Extracted records
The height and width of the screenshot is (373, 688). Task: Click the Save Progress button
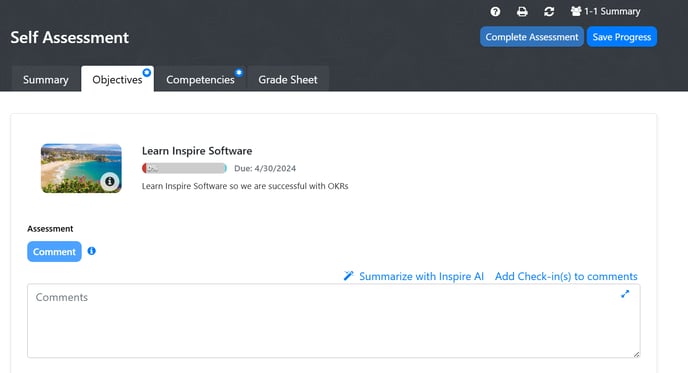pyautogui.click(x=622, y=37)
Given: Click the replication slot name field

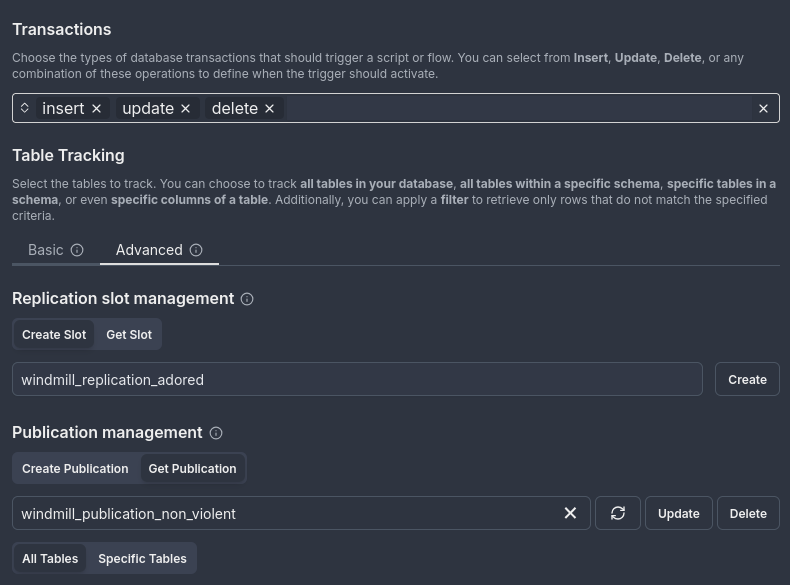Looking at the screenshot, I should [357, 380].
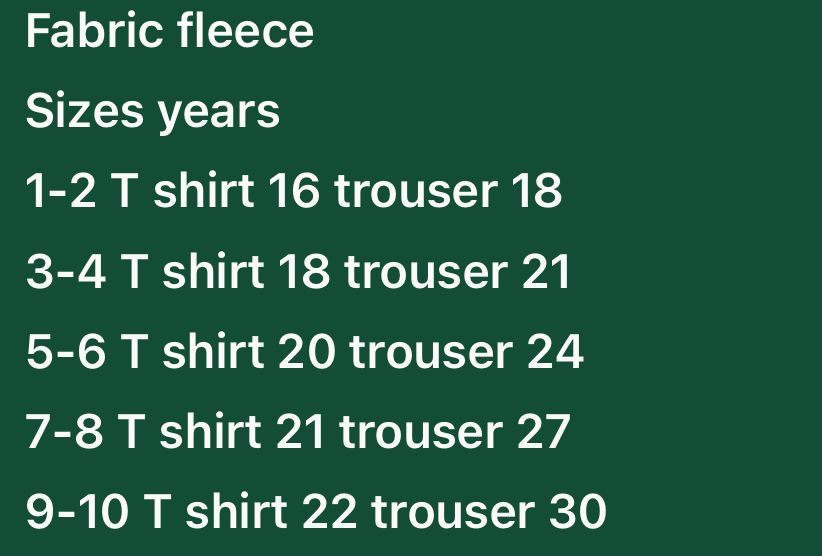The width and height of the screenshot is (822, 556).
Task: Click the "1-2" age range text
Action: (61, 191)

Exercise directions
Reproduce each of the rows above word for word, omitting the pictures from your answer.

The completed task
The height and width of the screenshot is (373, 688). Task: Click the Save Progress button
pyautogui.click(x=622, y=37)
Given: Click the replication slot name field

Looking at the screenshot, I should [357, 380].
The width and height of the screenshot is (822, 556).
Task: Click the "1-2" age range text
Action: (61, 191)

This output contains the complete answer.